Was man den PLM-Herstellern mit eigener CAD/CAM-Lösungen aber sehr wohl vorwerfen kann, ist dass ihre CAM-Module nicht immer auf der Höhe der (Fertigungs-)Technik und außerdem noch kompliziert zu bedienen sind. Vom fehlenden Know-how für die Programmierung der Postprozessoren und die Maschinenanbindung ganz zu schweigen. Und das ist keine Frage des Geldes, sondern der (falschen) Prioritäten. Statt die Konsolidierung des CAM-Markts zu nutzen, um einen langweiligen, aber kompetenten CAM-Anbieter zu übernehmen, investieren sie halt lieber in “Zukunftsthemen” wie das Internet der Dinge.

Das führt dann zu der absurden Situation, dass wir uns über die vierte industrielle Revolution mit intelligent vernetzten Fabriken unterhalten, obwohl die dritte (digitale) Revolution im Grabenkrieg zwischen Entwicklung und Fertigung steckengeblieben ist. Wie tief diese Gräben sind, habe ich neulich beim Besuch eines renommierten Herstellers von Stellantrieben feststellen dürfen. Die Firma setzt ein eigenständiges CAM-System ein, weil es die Drehfräsbearbeitung und den vorhandenen Maschinenpark besser unterstützt als das CAM-Modul des CAD-Lieferanten. Dank leistungsfähiger Schnittstellen zwischen CAD und CAM eigentlich kein Problem – sollte man meinen.
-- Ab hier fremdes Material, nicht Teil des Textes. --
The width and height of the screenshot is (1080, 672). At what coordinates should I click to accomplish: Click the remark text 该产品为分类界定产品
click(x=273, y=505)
Die digitale Prozesskette ist jedoch bei diesem und bei vielen anderen Unternehmen längst nicht so geschlossen wie es auf den ersten Blick erscheinen mag. Zwar programmieren die Mitarbeiter in der AV ihre NC-Programme nicht mehr anhand der Papierzeichnung, sondern auf Basis der CAD-Daten. Aber oft müssen sie diese Daten erst umständlich aufbereiten, weil die Konstrukteure die Geometrie üblicherweise im Nennmaß erzeugen und nicht auf Mitte tolerieren. Sie müssen Flächen verschieben, Zylinder durch richtige Bohrungen ersetzen etc, bevor sie die Bearbeitung programmieren können. Und das ist relativ aufwendig, weil die (parametrischen) CAD-Modelle im CAM-System als dumme Geometrie ohne Historie ankommen.
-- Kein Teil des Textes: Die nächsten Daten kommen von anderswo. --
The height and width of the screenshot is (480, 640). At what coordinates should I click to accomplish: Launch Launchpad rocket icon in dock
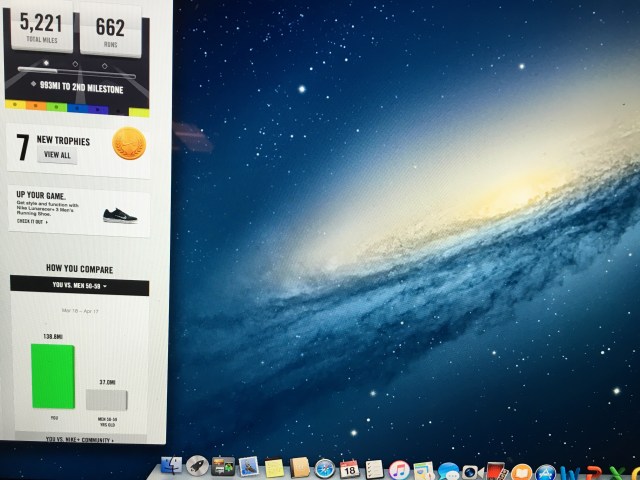pos(197,467)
Die Lösung des Dilemmas ist eigentlich recht einfach und wird in manchen Unternehmen auch praktiziert: Die fertigungsgerechte Aufbereitung der CAD-Modelle ist Aufgabe der Konstruktion bzw. des Konstruktionssystems, in dem sie dank Parametrik wesentlich einfach zu bewerkstelligen ist. Das erfordert jedoch eine Entscheidung des Managements, die ich bislang vor allem in Unternehmen gesehen habe, in denen die Verantwortung für Entwicklung und Fertigung in der Hand einer Person liegt. Vielleicht lässt sich die Unternehmensleitung ja mit folgendem Argument überzeugen: Die zum Teil massiven Eingriff der AV in die freigegebenen CAD-Modelle, die prozesstechnisch nicht oder zumindest nicht im PLM-System dokumentiert werden, sind mit Blick auf die Produkthaftung mehr als bedenklich. Noch ein Grund warum ich der Meinung bin, dass die Fertigungsunterlagen unbedingt ins PLM-System gehören.

In diesem Sinne wünsche ich Ihnen allen ein erfolgreiches Jahr 2015.